Problem details: Rewrite everything from the start of the items down through the line containing "pyautogui.click(x=49, y=86)", replacing "How do I perform" with "How do I carry out" and changing nothing else. Omit the pictures from your version.

======== Supplied material ========

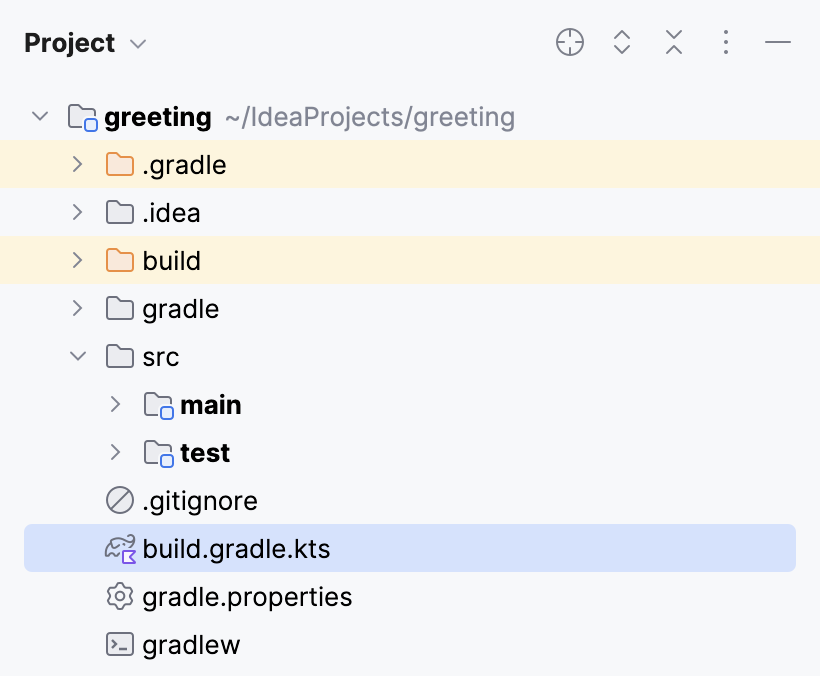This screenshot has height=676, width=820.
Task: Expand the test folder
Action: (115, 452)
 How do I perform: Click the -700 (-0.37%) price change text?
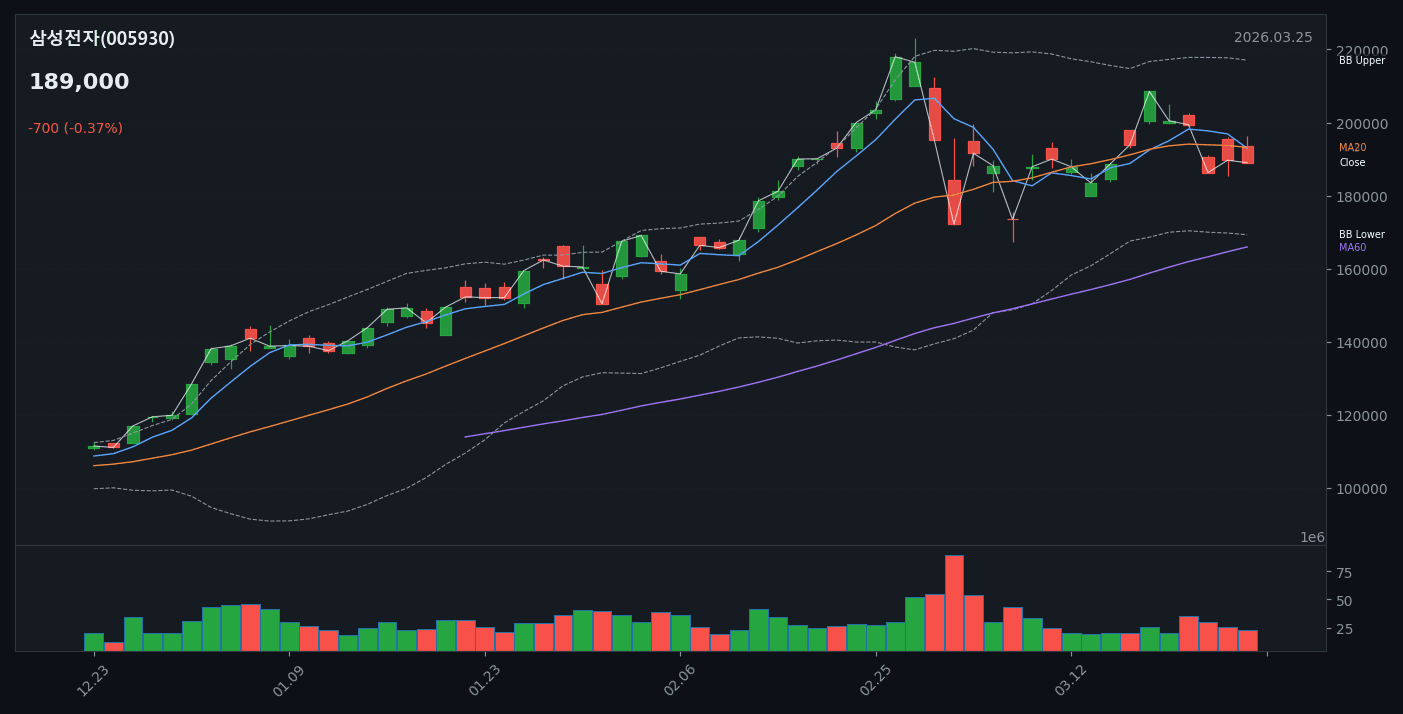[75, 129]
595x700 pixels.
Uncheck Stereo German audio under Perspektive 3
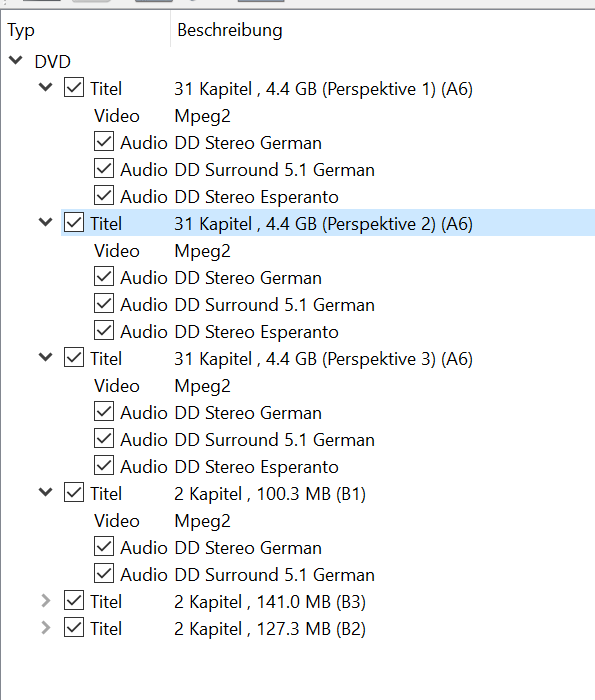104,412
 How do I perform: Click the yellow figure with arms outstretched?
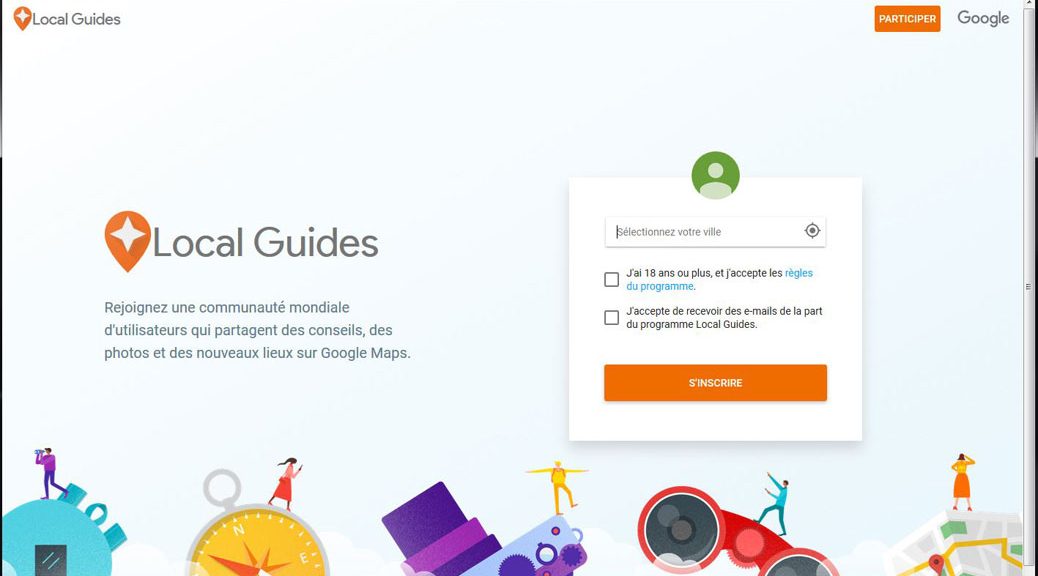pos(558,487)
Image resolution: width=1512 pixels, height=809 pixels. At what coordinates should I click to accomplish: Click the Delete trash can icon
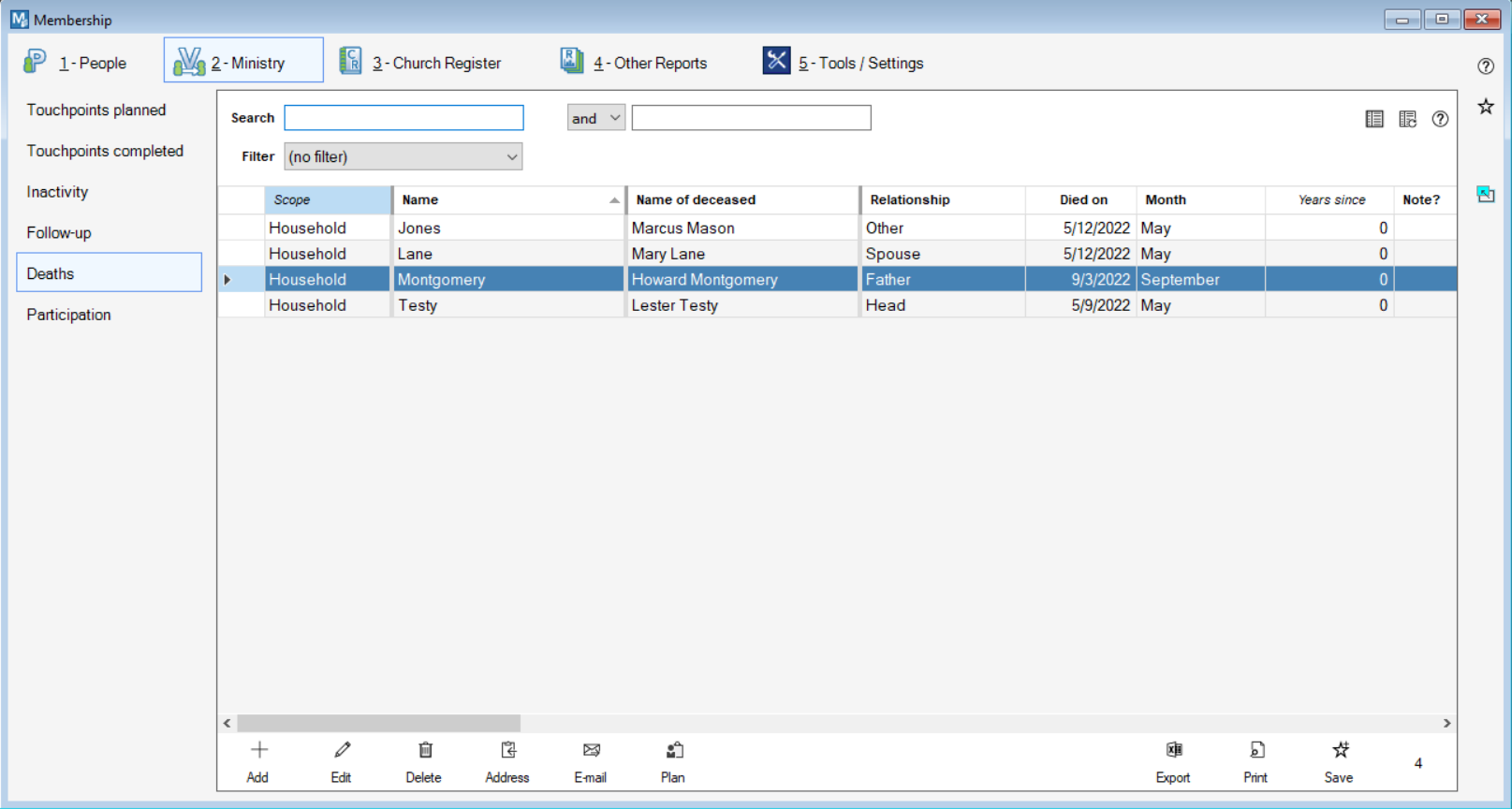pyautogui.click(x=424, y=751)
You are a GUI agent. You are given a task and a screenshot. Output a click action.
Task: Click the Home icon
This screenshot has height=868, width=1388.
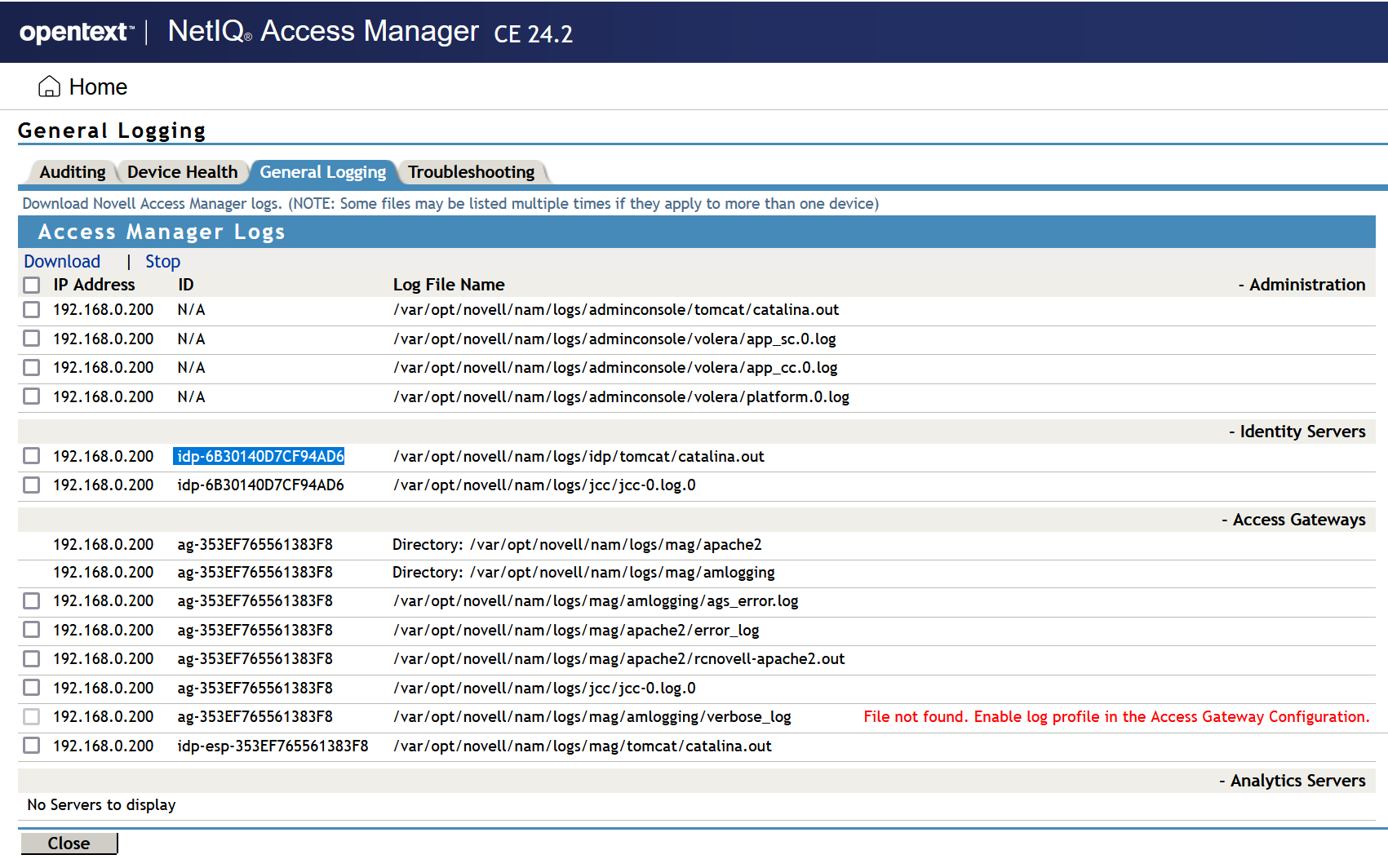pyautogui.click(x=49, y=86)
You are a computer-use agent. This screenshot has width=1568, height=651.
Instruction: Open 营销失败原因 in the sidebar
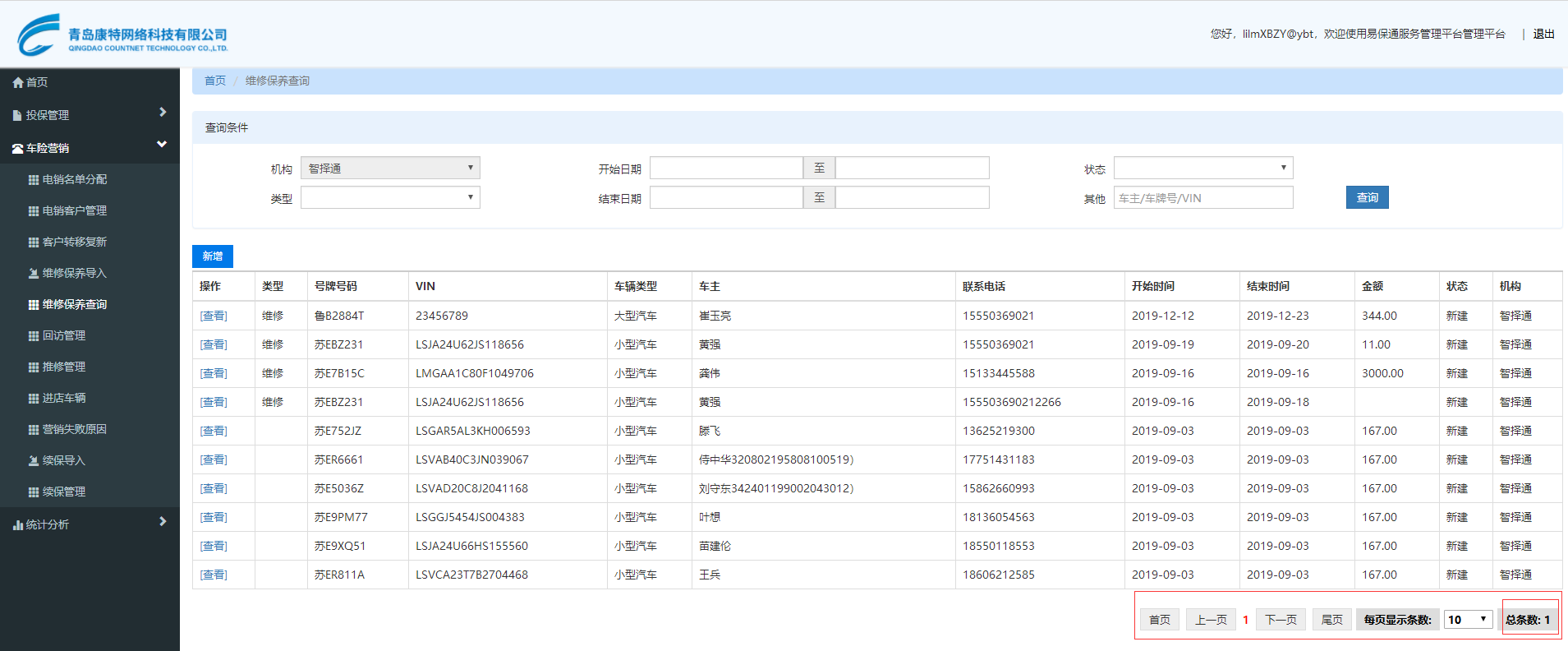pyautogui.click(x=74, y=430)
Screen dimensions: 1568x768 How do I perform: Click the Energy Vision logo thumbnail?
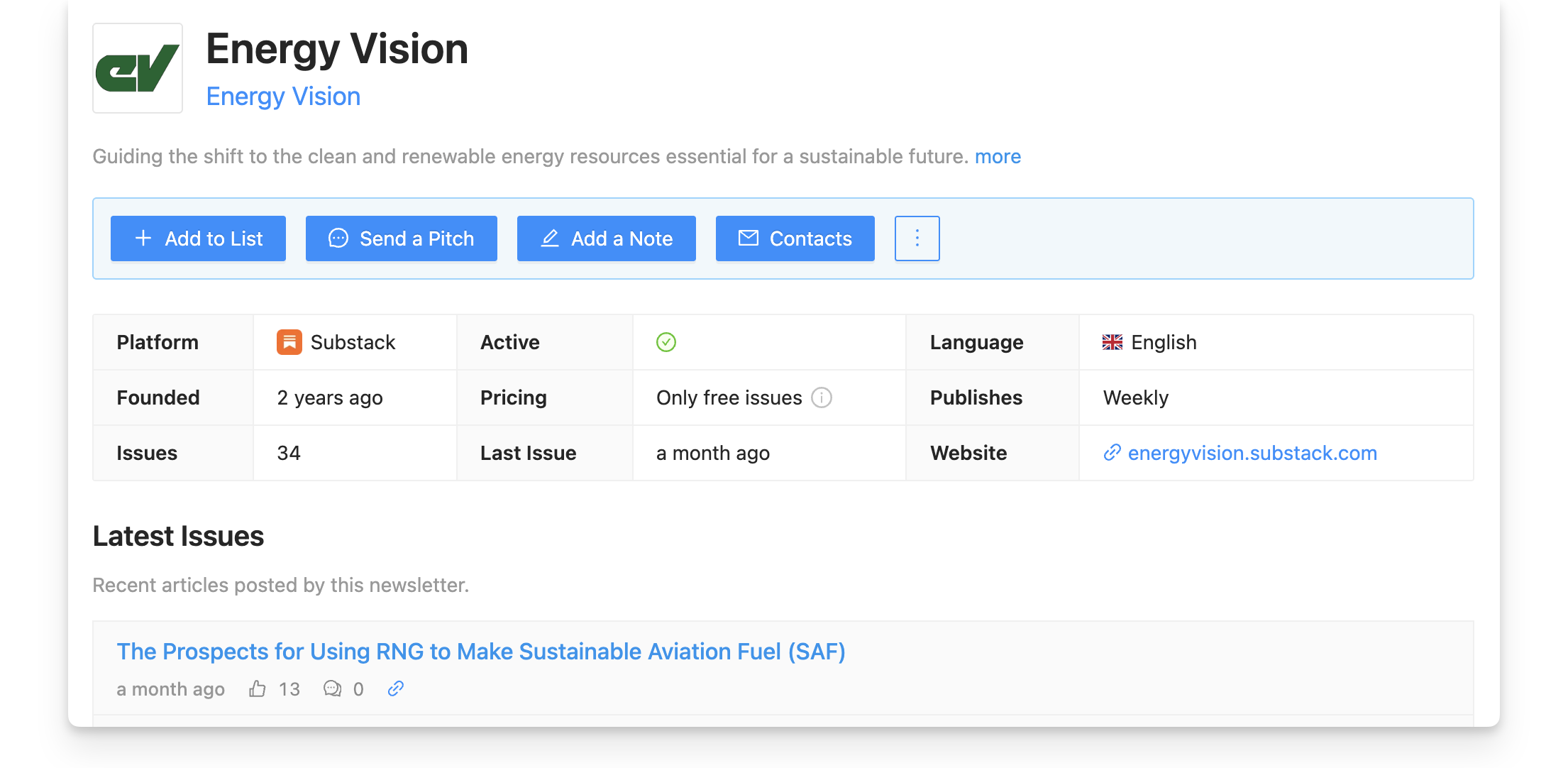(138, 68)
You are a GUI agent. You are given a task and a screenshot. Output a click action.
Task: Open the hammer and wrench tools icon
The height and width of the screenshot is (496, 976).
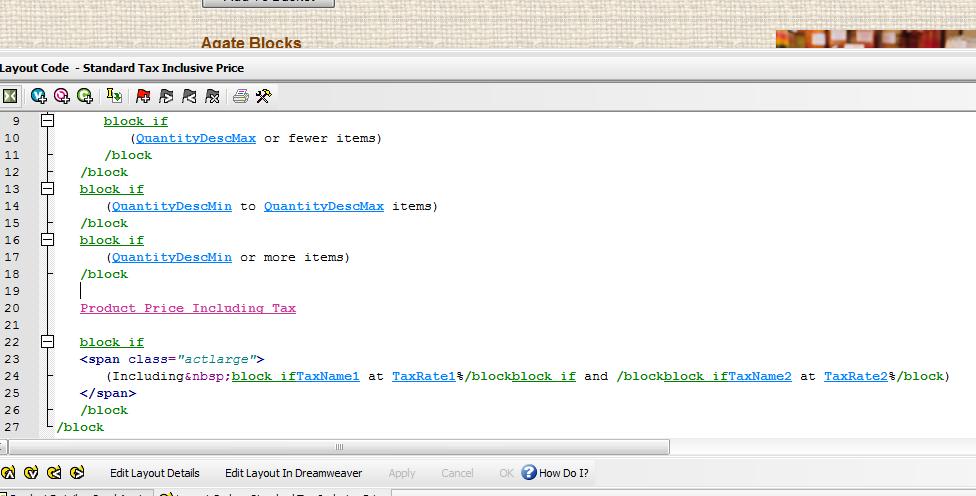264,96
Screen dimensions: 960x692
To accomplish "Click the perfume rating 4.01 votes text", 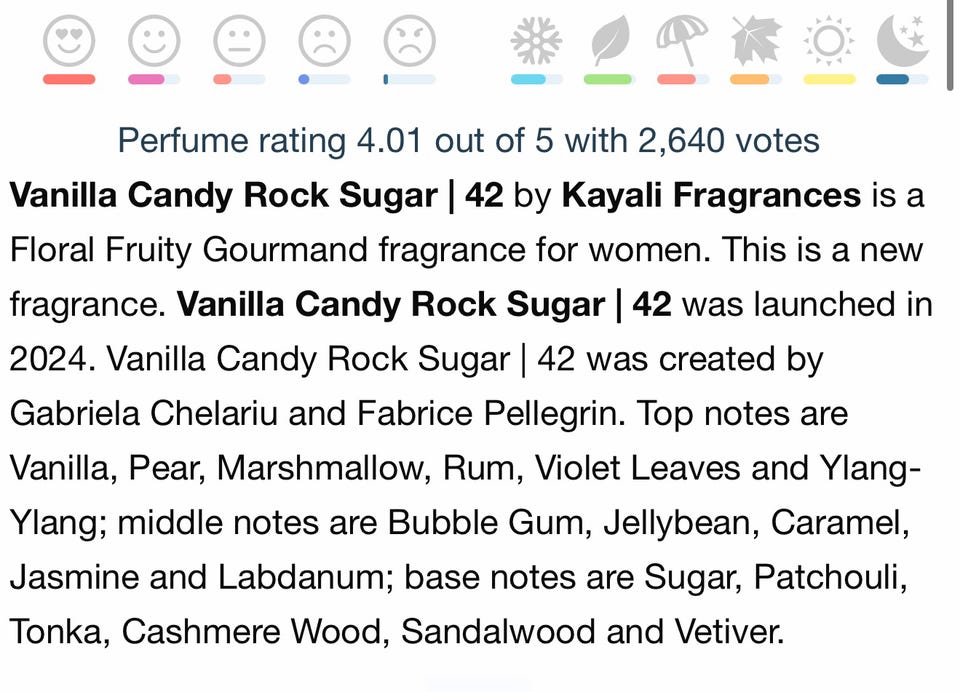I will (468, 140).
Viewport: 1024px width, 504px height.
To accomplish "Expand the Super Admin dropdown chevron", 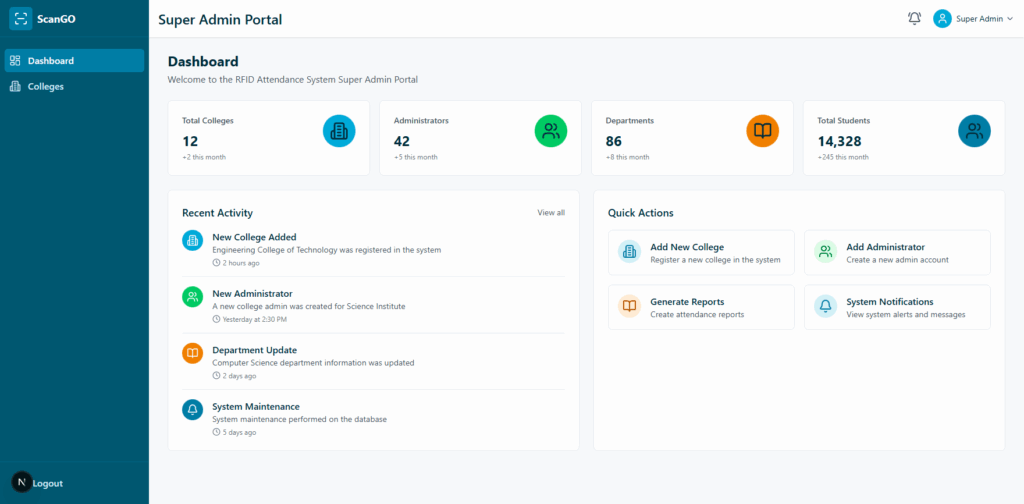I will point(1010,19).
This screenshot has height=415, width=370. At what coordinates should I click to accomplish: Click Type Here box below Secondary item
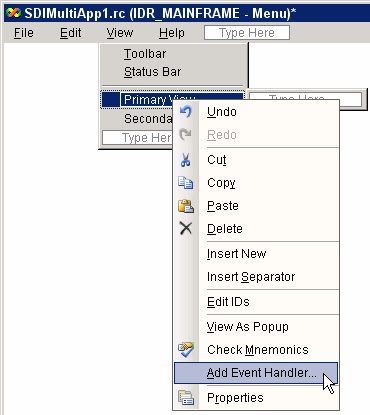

========

Result below:
This screenshot has height=676, width=820.
Task: Expand the test folder
Action: (115, 452)
 How do I carry out: Click the -700 (-0.37%) price change text?
[75, 129]
595x700 pixels.
Uncheck Stereo German audio under Perspektive 3
104,412
 How do I carry out: Click the yellow figure with arms outstretched?
pos(558,487)
Image resolution: width=1512 pixels, height=809 pixels. At what coordinates should I click to accomplish: Click the Delete trash can icon
pyautogui.click(x=424, y=751)
You are a GUI agent. You are given a task and a screenshot. Output a click action.
Task: Click the Home icon
This screenshot has height=868, width=1388.
pyautogui.click(x=49, y=86)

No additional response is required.